What’s $360 million? In the context of the U.S. military budget, maybe it’s not much. For the Taliban, it’s a windfall. The Associated Press reported recently that $360 million in American money meant to support reconstruction in Afghanistan was lost to “the Taliban, criminals and power brokers with ties to both.” It was the U.S. military itself that determined the money had been lost.
The Taliban, the brutal, reactionary insurgent movement that’s fighting Americans to reclaim control of Afghanistan, is commonly perceived as a ragtag band of zealots not unfamiliar with cave living. Just an extra million dollars could help it greatly. Millions and millions of dollars could promise success in multiple offensive operations. That the U.S. inadvertently gave our enemy such financial assistance is a sign of an administrative breakdown on an infuriating scale.
And it’s hardly the first instance of fund-management ineptitude in Middle East war zones. The image of wayward shrink-wrapped cart loads of cash will be an enduring symbol of American folly in Iraq. There’s still $6.6 billion of American money unaccounted for in that country.
Members of Congress try to outdo each other denouncing wasteful spending on domestic programs, yet many billions of dollars have slipped from their control in a land full of enemies. They must face the families of fallen service members with the knowledge that American money may well have helped support attacks against Americans.
Loveland (Colo.) Reporter-Herald (Aug. 23)
On the brink of real equality
Starting in the 1980s, females began to outnumber males in U.S. college classes.
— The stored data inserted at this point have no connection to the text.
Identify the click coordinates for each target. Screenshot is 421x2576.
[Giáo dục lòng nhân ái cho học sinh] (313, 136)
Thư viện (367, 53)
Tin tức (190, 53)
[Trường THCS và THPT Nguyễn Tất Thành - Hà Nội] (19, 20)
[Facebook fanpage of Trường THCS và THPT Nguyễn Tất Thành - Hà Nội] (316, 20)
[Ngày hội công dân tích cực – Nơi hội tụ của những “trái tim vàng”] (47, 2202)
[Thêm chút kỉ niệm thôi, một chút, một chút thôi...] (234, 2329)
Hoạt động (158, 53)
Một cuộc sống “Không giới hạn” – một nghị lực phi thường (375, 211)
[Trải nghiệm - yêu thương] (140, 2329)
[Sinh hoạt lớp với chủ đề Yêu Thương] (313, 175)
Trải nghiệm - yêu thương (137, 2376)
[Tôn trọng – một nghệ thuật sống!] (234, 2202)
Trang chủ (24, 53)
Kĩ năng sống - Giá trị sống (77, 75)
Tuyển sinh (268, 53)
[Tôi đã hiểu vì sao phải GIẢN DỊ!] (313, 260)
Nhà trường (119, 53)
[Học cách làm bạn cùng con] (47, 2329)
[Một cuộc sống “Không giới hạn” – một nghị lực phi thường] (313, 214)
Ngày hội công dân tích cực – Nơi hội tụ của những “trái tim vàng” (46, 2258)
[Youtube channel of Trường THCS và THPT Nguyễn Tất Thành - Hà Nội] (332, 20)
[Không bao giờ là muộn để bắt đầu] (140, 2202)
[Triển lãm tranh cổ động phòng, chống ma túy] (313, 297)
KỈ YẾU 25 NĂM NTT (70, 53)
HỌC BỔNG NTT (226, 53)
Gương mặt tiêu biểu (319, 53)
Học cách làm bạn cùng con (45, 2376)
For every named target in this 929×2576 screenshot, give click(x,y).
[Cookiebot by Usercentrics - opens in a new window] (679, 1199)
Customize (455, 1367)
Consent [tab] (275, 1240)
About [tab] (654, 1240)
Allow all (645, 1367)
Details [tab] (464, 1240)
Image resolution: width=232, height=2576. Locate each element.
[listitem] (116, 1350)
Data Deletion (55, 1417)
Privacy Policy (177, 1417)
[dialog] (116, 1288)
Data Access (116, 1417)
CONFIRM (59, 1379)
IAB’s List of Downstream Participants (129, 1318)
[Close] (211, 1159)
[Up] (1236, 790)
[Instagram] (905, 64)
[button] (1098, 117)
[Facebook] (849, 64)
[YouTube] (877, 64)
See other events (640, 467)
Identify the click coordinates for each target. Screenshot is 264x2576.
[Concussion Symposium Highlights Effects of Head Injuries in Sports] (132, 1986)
In 1996, for the first time, more American women earned bachelor’s degrees than men did. Today, 20.1 million U.S. women hold those degrees, while only 18.7 million men do.
Now the Census Bureau reports another breakthrough: For the first time, women have surpassed men in also earning master’s degrees and doctorates.
Men still dominate university courses in science, engineering and business — but the Wharton School of Economics at the University of Pennsylvania reported that its female ratio has climbed to 45 percent.
Clearly, U.S. society is evolving. Women are rising relentlessly in good-paying careers, giving them independence that was unimaginable a couple of generations ago. Their income now equals 78 percent of male earnings — up sharply from 64 percent a decade ago.
The Great Recession of 2008 wiped out far more male jobs than female ones. An ever-growing number of fathers stay home to tend children while mothers work. Stay-at-home moms have fallen to 5 million, one-fourth of two-parent households, compared to one-half in 1969.
A recent book was titled: “The Daddy Shift: How Stay-at-Home Dads, Breadwinning Moms and Shared Parenting are Transforming the American Family.” That sums up the ongoing U.S. trend.
Throughout history, men wielded nearly all power in every society. But the coming of democracy brought a slow, gradual change. Western countries finally are on the brink of genuine equality. A historic transition is occurring, in slow motion, while most people are too busy to notice.